Find and copy the lines in the records beneath this task that contain the word "computer".

***** DATASET

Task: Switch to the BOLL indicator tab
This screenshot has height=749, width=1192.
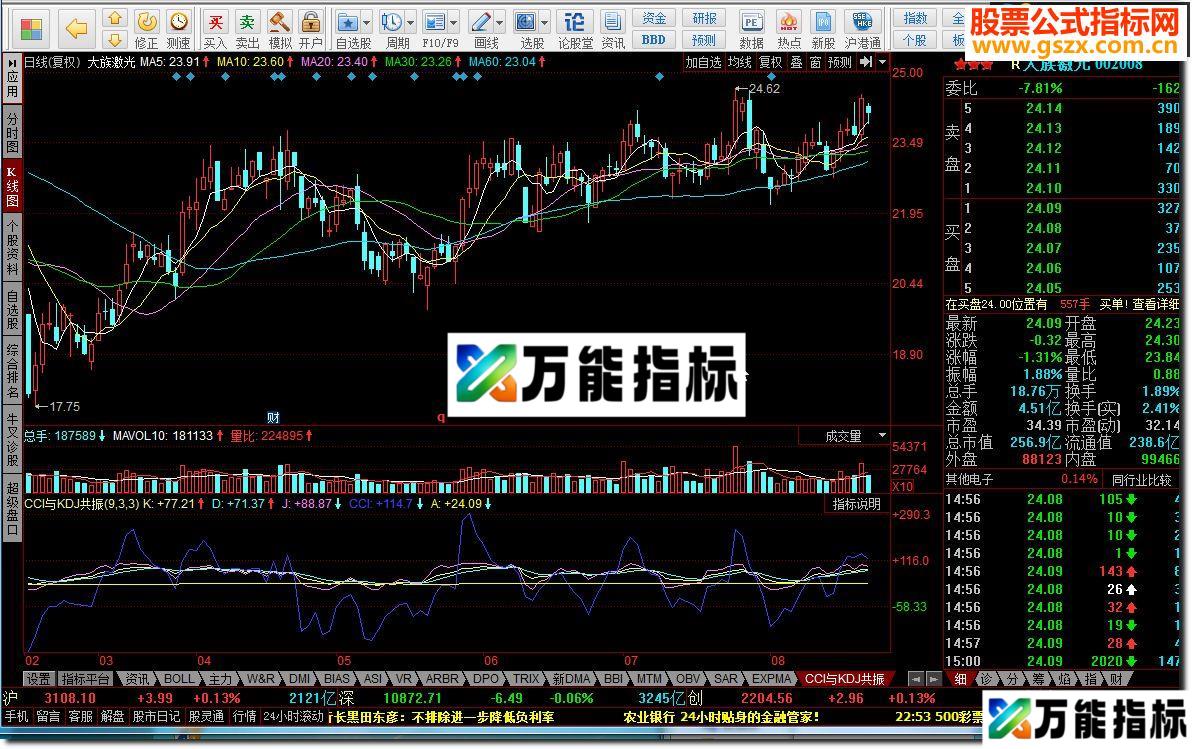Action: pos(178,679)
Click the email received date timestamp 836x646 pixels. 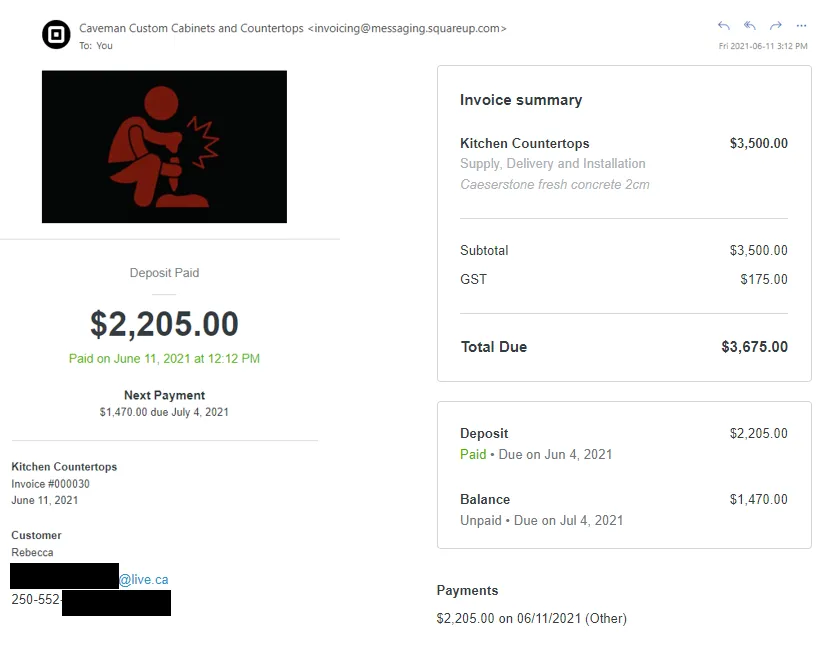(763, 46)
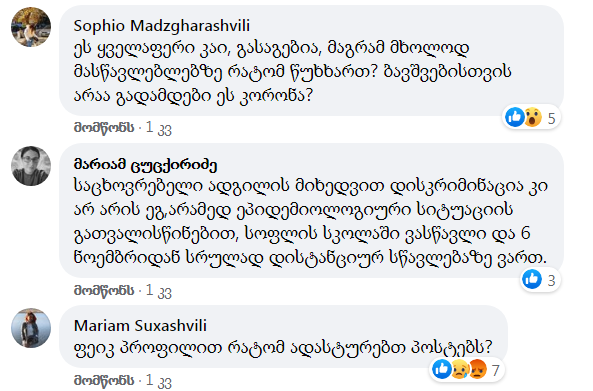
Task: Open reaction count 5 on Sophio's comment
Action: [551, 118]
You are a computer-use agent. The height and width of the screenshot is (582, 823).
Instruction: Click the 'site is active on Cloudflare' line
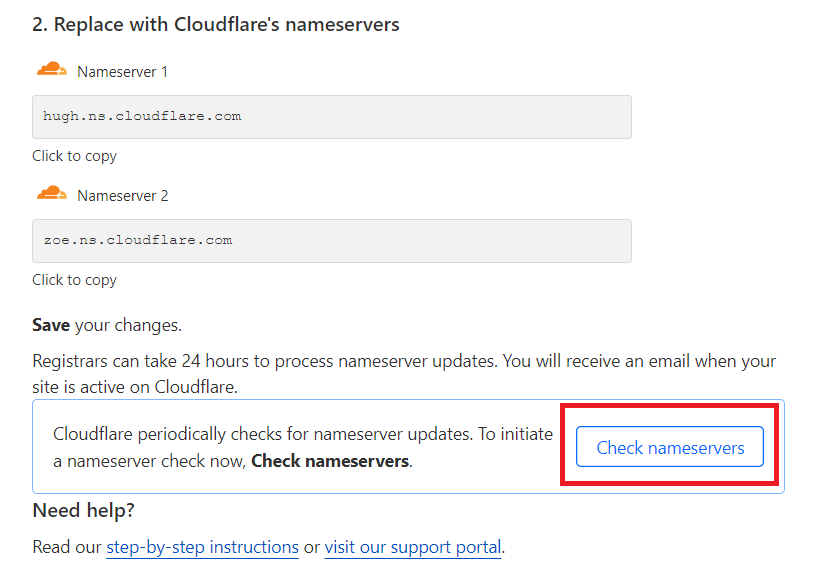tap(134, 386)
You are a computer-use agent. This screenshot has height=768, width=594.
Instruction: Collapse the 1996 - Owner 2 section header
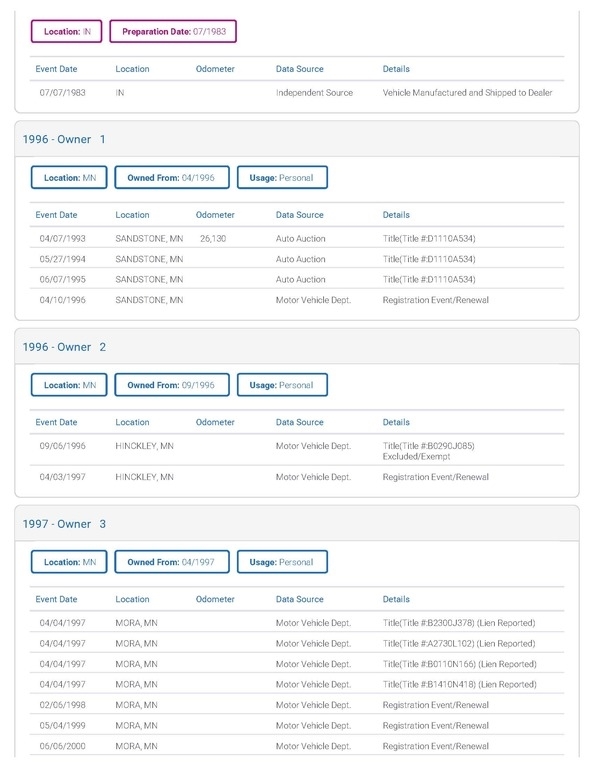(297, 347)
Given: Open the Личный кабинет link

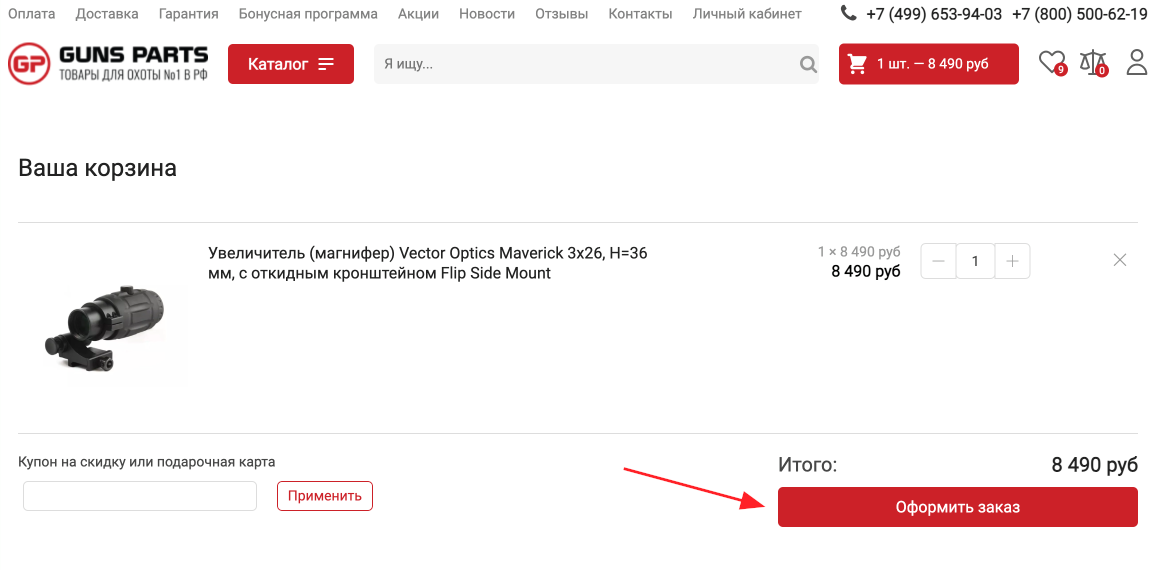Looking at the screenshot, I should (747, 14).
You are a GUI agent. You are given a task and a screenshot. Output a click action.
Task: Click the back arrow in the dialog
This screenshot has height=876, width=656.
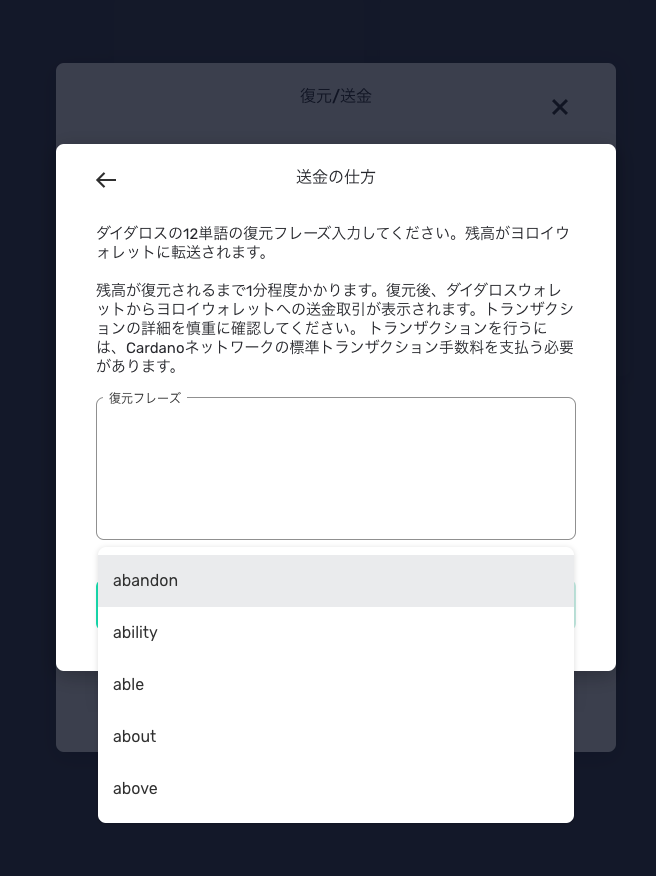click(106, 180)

**********

YOUR SOLUTION:
You are a computer-use agent. The height and width of the screenshot is (582, 823).
You are a computer-use agent. This screenshot has height=768, width=594.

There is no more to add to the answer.